Homework 3: JDBC, Updates and Transactions

ESTIMATED TIME: 12 hours.

HOW TO TURN IN: Submit your files using this Catalyst Dropbox . The due date is May 2, 11:45 pm.

SOFTWARE: Please Install Software that you will need for this homework.

JDBC DRIVERS: In order to connect to a database from Java, you need database-specific JDBC drivers on your classpath. You will need two JDBC drivers, one for Postgres and the other for SQL Server (follow the instructions on the Installing Software page to download them). After downloading these jar files, you need to modify your CLASSPATH and include them there. On Windows machines, go to Control Panel -> System -> Advanced. Click on the Environment Variables button and choose the CLASSPATH to edit. Make sure you include the complete paths for these two jar files.
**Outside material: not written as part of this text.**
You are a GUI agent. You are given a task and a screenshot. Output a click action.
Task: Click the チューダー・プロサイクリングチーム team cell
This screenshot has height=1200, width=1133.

The path should be to the files themselves, not just the directory containing them. Alternatively, you can download the CSEP544 shell launcher script and modify it to reflect the location of these jar files on your machine.

POSTGRES: Instructions on setting up PostgreSQL are here.

STARTER CODE: Project2.java, Query.java Dowload them to your local directory. You will need to modify Query.java (you can modify Project2.java if you want to, but it's not needed for the project.)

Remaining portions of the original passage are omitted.